AST building in last version (2012_01_23)

Feb 28, 2012 at 8:27 AM

I had implemented a language grammar (CQL, part of the OGC CSW 2.0.2 standard) for my project (GeoSIK) using the october 2011 version of Irony. Somehow noticing that a new version of Irony had been pushed to the download page, I tried to update my dependency, and here are some questions/suggestions about it.

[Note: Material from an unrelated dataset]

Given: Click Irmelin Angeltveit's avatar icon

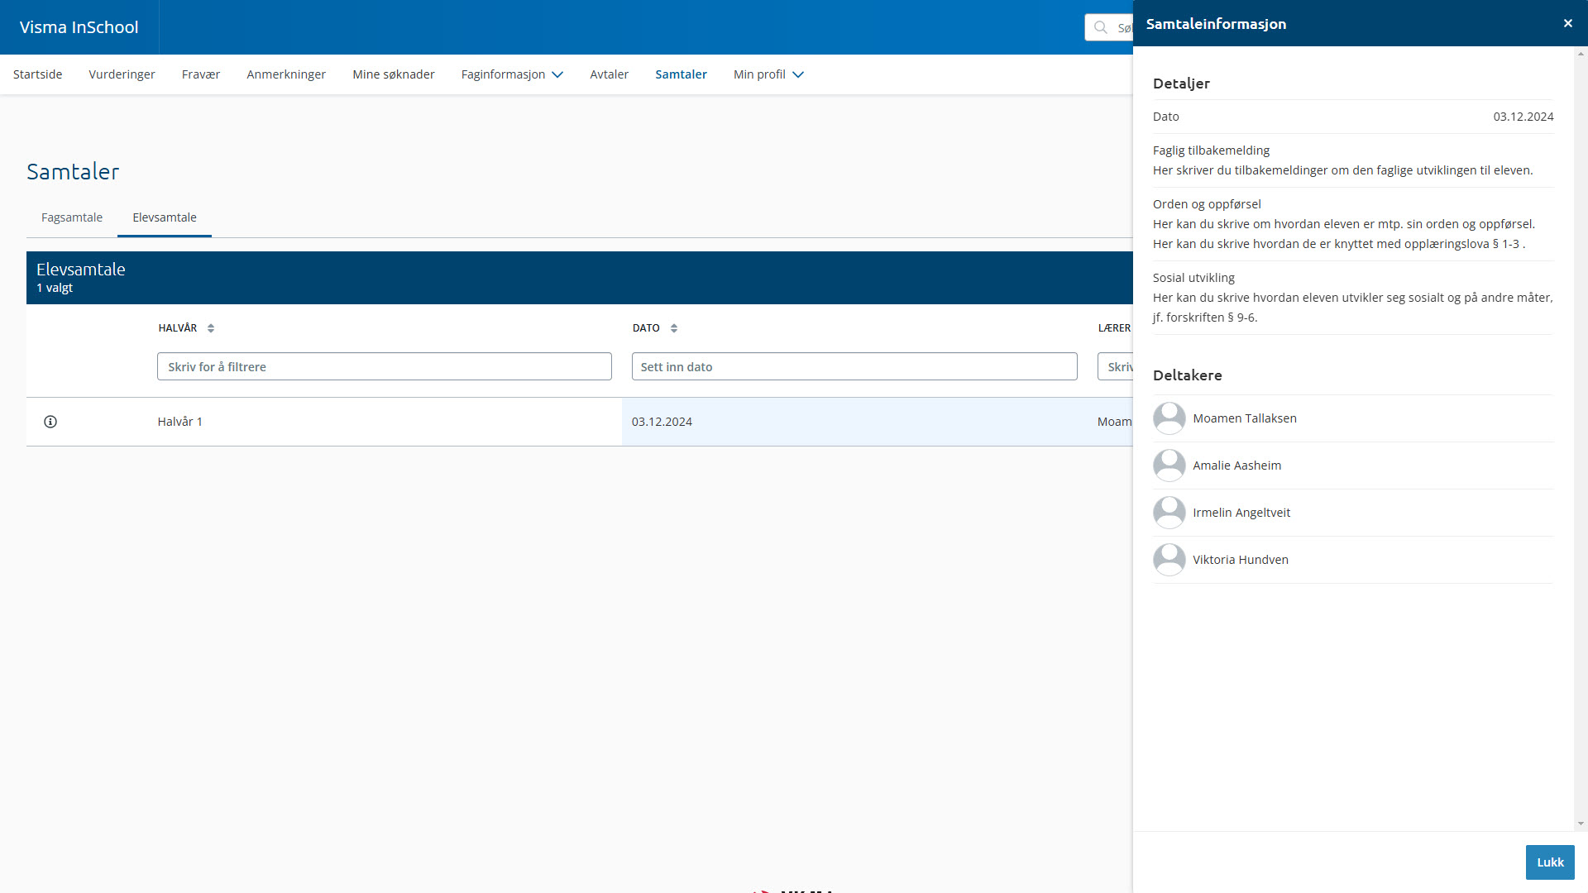Looking at the screenshot, I should (x=1169, y=513).
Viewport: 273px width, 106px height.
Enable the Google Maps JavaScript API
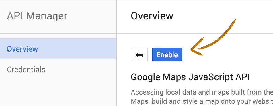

  • I think it would be better to archive old versions of Irony (naming them alpha1, alpha2, or CTP1, CTP2...):
    • my project is a library (as opposed to an application), so I don't think it is wise for me to make the Irony assemblies part of my releases.
    • the current release process for Irony means that my project must to be up to date, so that the users of my library can have access to the right version of Irony. Old versions of my library are unusable, though.
    • it is very difficult to get notified of new versions right now...
    • what about delivering NuGet packages (I can help about this)?
  • CQL is a query language. I use Irony to parse the input, create an AST and build a LINQ expression from this. As part of this use case:
    • I love that I now can specify the AST node type in the Terminal constructor.
    • the default node types specifications (DefaultIdentifierNodeType, DefaultLiteralNodeType) having disappeared, I have had to add node types to all literals and identifiers...
    • much worse (IMHO) is the new handling of operators. To be able to define an operator usable by a BinaryOperationNode, I used to simply type the following
      OperatorMappings.Add(equals_operator.Text, ExpressionType.Equal, 10);
      Now OperatorMappings have disappeared, I have to:
      • create and store a new OperatorHandler:
        _OperatorHandler=new OperatorHandler(true);
        var oid=_OperatorHandler.BuildDefaultOperatorMappings();
        oid.Add(equals_operator.Text, ExpressionType.Equal, 10);
      • override the BuildAst method so that the AstContext is an instance of InterpreterAstContext (or else BinaryOperationNode is unusable, cf. line 42) with the operator handler defined above:
        public override void BuildAst(LanguageData language, ParseTree parseTree)
            if (!LanguageFlags.IsSet(LanguageFlags.CreateAst))
            var astContext=new InterpreterAstContext(language, _OperatorHandler);
            var astBuilder=new AstBuilder(astContext);
    • I wish there was an easier way...

Maybe there is another way, or maybe I am not using Irony properly (as you know, the documentation is scarce). Or maybe these are simply overlooks (bugs?). Please let me know of anything I might be doing wrong. If you have the courage, my set of changes is accessible here.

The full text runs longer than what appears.